Problem description =>
Go through the records and copy each line where the word "Best" occurs.

** Source data follows **

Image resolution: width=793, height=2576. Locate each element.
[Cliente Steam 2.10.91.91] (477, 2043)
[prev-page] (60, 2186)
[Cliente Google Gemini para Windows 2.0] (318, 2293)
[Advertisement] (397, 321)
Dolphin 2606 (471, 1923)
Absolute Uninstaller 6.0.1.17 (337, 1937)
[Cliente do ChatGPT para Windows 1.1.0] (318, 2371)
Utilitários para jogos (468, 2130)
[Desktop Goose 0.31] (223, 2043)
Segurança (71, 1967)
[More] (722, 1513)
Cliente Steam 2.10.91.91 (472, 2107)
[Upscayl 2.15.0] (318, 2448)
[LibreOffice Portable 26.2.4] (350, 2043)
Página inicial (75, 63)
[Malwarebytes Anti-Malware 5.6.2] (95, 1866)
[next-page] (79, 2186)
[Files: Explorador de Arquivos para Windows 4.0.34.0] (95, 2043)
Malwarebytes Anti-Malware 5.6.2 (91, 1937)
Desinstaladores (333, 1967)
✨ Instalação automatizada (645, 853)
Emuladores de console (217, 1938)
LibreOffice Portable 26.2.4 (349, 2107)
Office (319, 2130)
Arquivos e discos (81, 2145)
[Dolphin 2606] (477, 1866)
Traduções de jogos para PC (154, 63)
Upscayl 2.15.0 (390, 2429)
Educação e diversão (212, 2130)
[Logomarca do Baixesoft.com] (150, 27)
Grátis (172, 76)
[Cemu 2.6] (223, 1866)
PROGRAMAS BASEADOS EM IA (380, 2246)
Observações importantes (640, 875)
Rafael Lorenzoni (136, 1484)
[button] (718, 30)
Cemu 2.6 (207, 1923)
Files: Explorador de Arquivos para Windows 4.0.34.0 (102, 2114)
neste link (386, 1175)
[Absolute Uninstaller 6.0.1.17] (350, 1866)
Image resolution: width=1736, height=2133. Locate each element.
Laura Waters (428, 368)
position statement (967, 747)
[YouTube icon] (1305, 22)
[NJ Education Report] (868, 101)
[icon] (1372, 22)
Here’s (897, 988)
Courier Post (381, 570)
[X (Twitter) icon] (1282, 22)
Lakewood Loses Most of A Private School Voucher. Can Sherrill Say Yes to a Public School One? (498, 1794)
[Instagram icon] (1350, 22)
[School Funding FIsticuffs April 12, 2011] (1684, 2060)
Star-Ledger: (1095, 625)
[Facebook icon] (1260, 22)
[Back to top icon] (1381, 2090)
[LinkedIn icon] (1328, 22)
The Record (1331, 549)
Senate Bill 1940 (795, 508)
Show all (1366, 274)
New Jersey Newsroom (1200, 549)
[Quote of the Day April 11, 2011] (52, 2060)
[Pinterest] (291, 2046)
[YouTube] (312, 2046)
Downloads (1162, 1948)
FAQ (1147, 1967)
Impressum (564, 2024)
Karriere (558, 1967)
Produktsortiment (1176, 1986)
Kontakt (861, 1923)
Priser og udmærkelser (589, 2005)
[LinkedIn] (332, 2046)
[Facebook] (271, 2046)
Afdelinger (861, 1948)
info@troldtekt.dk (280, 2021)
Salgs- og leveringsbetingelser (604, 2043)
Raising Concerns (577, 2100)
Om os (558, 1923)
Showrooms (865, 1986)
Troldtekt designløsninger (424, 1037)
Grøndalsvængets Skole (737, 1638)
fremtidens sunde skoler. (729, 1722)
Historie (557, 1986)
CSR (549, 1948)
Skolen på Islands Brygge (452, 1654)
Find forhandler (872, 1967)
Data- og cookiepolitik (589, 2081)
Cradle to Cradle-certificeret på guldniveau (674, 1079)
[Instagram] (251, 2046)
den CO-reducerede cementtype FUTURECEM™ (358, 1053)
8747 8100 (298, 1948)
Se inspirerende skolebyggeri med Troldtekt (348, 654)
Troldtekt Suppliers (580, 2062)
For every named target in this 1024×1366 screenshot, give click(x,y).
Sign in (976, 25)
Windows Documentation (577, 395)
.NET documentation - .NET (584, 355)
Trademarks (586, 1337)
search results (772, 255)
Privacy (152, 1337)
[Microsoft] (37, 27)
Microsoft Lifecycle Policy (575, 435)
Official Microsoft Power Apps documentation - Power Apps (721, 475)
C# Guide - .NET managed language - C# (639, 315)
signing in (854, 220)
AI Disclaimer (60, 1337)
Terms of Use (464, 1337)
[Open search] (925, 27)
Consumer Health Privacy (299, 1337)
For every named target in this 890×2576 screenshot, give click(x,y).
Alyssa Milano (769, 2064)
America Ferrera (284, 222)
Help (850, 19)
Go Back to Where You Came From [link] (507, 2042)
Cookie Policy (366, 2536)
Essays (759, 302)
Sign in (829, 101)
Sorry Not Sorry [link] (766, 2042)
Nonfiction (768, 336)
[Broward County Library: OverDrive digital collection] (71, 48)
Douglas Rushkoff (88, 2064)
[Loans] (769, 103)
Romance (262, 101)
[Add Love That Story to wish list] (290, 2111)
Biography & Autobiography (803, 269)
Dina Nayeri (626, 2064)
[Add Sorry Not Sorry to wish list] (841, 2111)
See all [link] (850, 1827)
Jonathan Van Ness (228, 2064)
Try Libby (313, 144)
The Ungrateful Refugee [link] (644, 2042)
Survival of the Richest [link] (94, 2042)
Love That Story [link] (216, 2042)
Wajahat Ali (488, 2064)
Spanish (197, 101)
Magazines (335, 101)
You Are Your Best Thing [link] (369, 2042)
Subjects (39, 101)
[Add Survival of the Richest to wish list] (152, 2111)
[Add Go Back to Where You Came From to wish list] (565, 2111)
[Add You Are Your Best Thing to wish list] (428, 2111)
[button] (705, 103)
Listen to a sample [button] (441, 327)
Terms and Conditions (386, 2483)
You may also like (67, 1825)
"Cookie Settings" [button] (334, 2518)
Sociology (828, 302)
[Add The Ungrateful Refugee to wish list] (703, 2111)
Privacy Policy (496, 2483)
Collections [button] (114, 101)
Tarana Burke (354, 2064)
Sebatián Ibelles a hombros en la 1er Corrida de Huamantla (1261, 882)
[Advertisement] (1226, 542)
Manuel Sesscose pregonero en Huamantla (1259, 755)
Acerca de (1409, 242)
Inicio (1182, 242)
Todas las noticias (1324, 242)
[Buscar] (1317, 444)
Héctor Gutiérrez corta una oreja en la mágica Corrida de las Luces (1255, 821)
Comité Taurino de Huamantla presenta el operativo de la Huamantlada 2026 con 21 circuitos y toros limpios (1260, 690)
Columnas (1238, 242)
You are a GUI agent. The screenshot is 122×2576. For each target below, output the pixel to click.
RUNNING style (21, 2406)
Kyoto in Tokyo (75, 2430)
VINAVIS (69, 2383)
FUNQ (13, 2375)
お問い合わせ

** End of Source data **

Your response =>
You Are Your Best Thing [link] (369, 2042)
[Add You Are Your Best Thing to wish list] (428, 2111)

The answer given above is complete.